THE TASK: What lines in the records below include the word "screenshot"? Return each one.

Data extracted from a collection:
-------------------------
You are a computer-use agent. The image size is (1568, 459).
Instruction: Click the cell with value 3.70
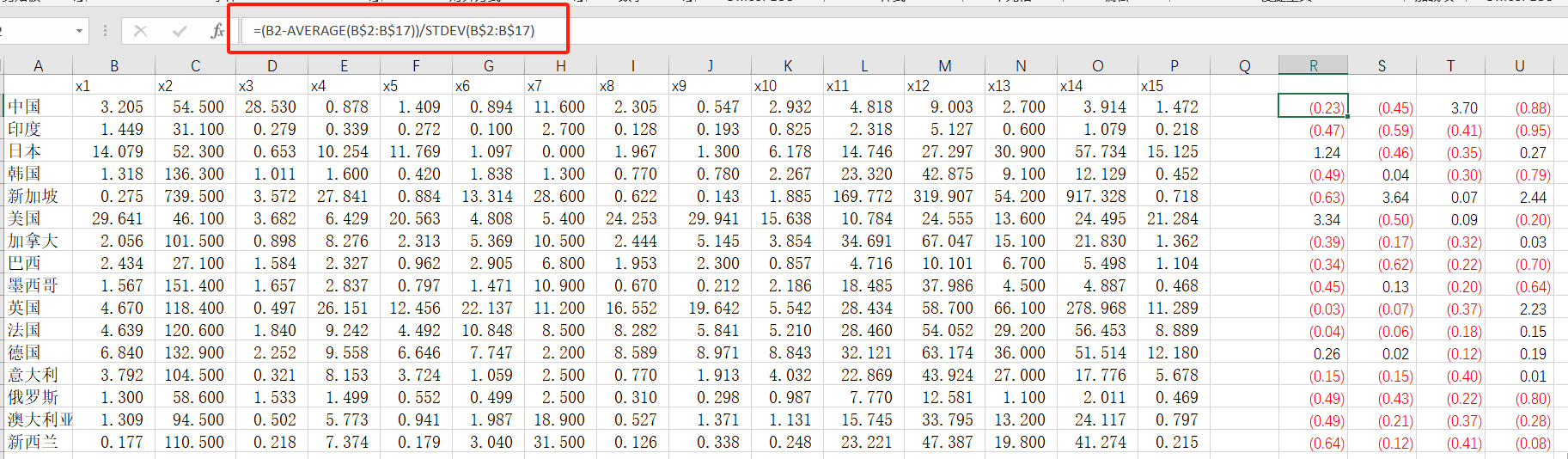tap(1450, 107)
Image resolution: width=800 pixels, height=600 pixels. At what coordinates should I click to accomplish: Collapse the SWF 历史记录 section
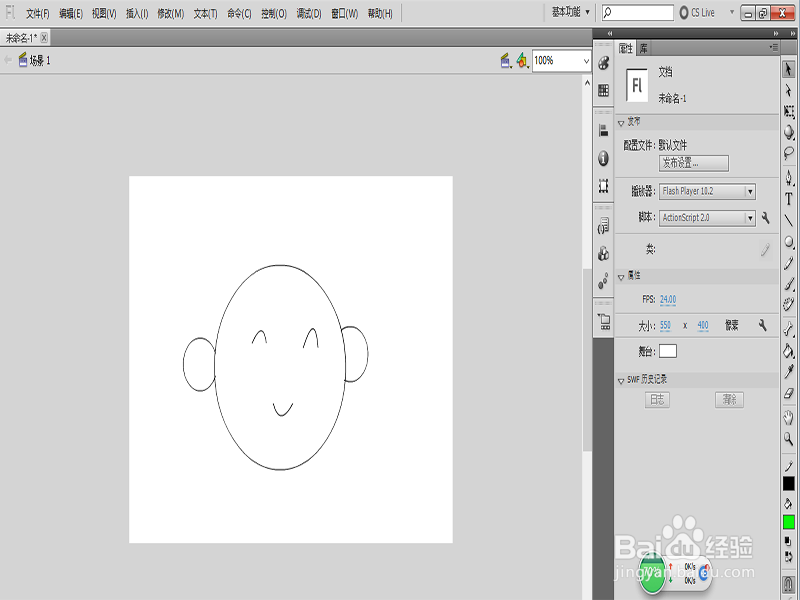pyautogui.click(x=622, y=380)
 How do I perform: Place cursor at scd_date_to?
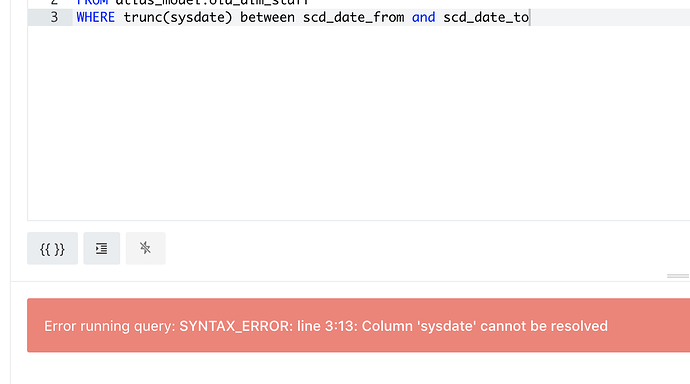pyautogui.click(x=486, y=18)
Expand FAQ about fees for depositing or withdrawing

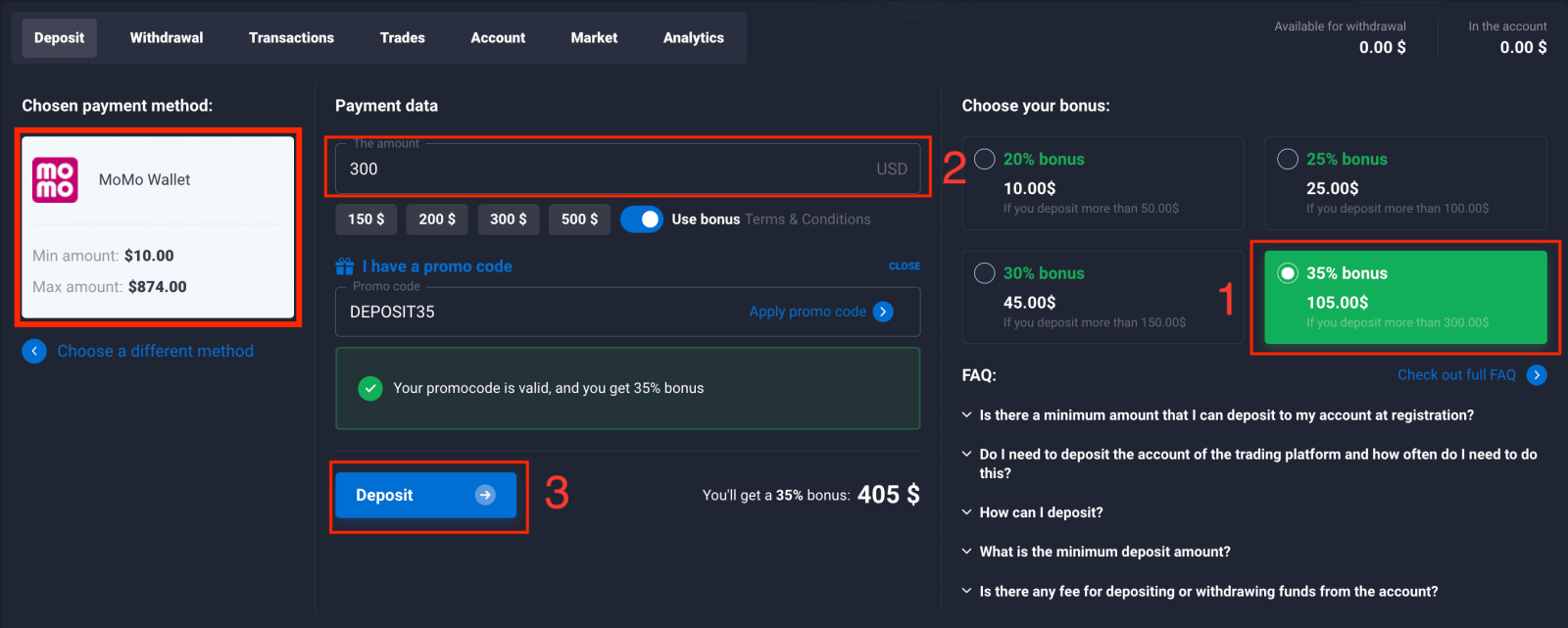tap(1208, 592)
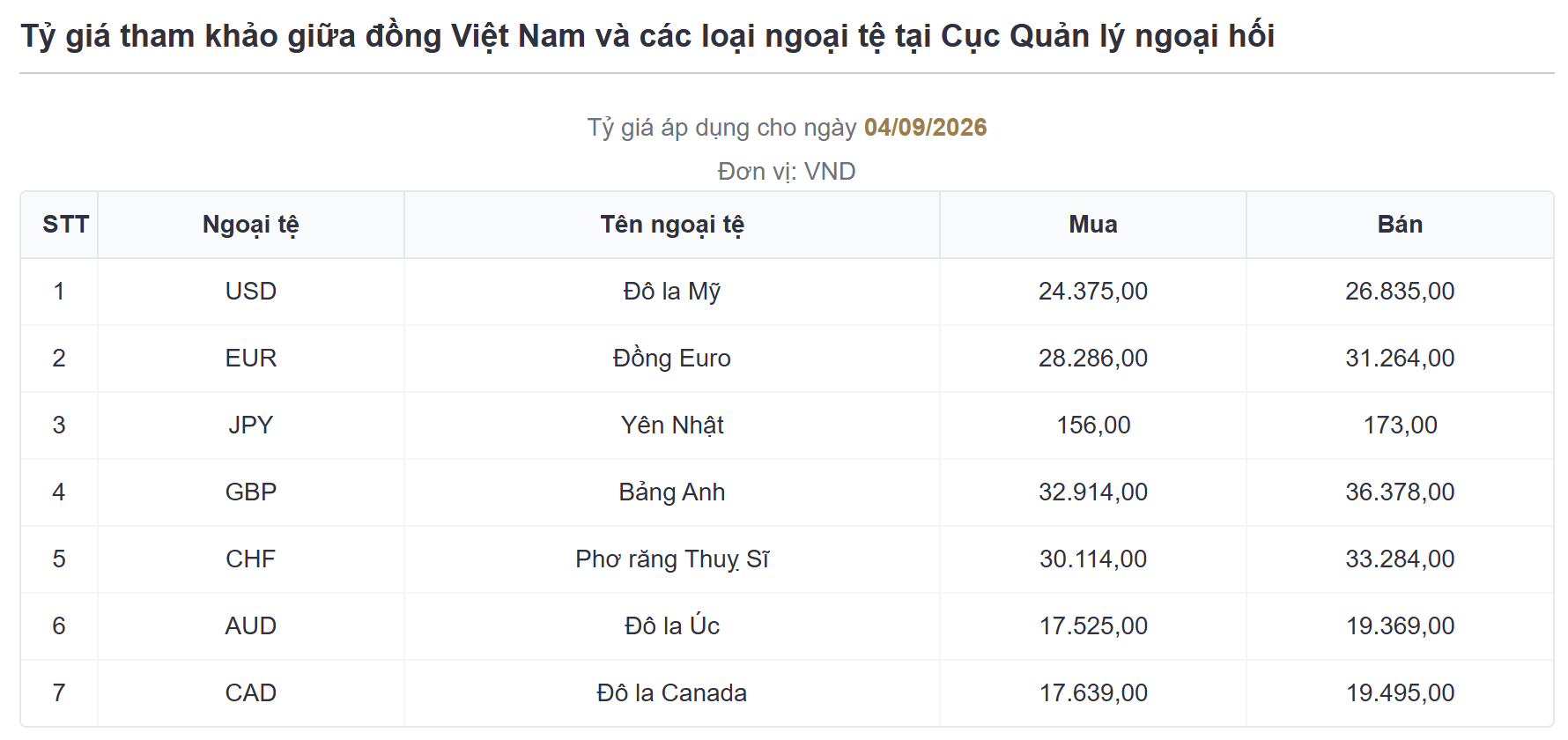
Task: Select CAD sell rate 19.495,00
Action: click(x=1400, y=693)
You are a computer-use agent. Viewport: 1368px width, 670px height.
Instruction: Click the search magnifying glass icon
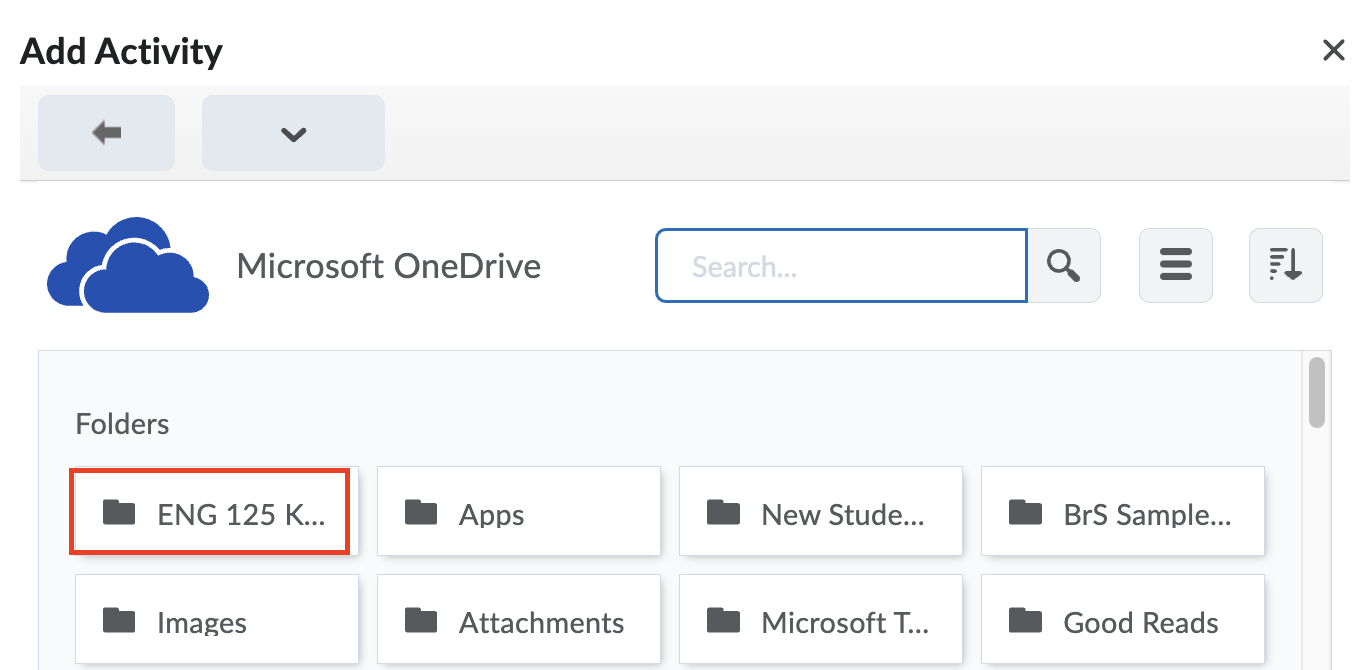[1063, 265]
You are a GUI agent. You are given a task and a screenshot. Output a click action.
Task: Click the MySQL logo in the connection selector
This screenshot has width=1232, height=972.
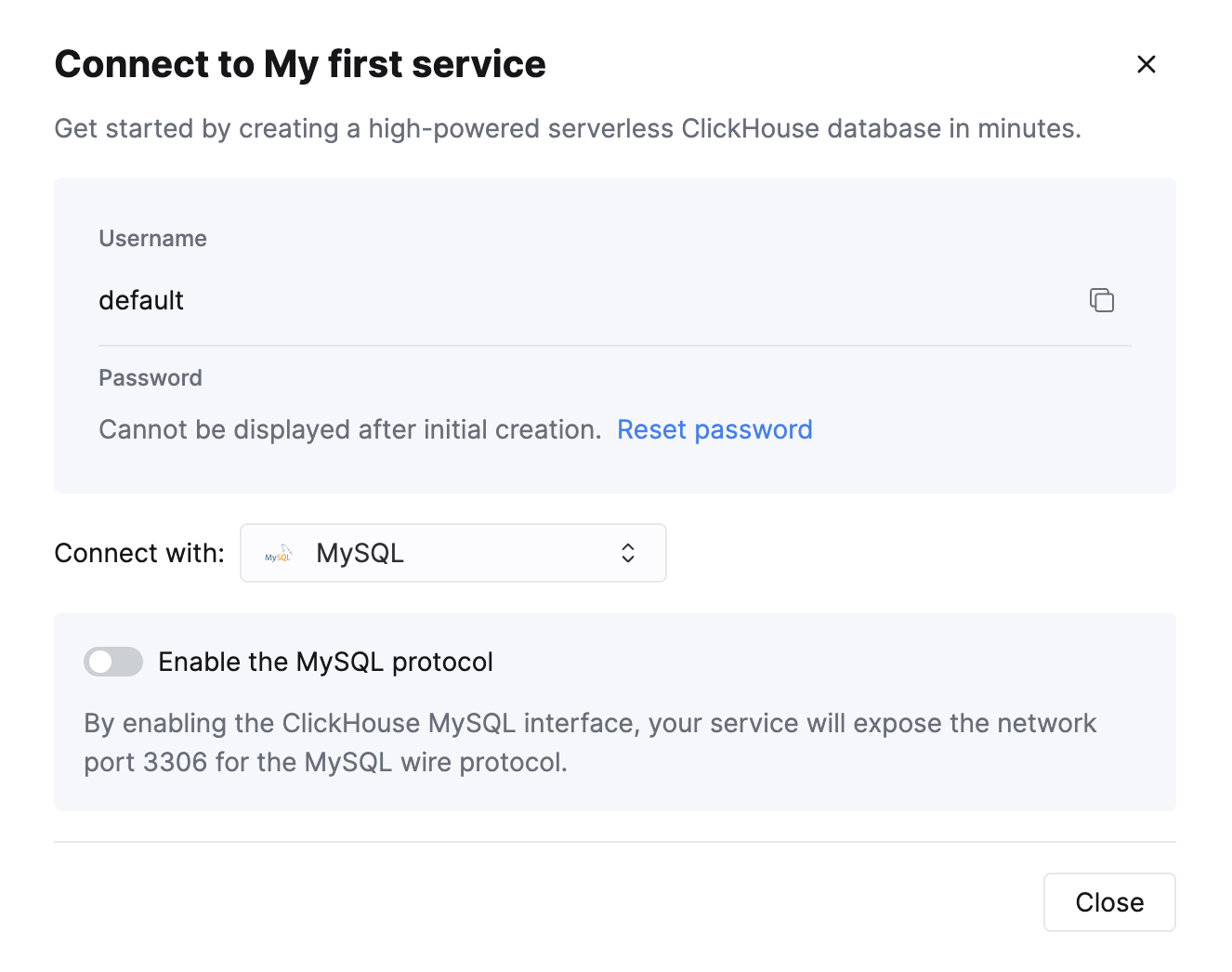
-------------------------
YOUR RESPONSE:
You are a GUI agent. You are given a task and a screenshot. Output a click action.
This screenshot has width=1232, height=972.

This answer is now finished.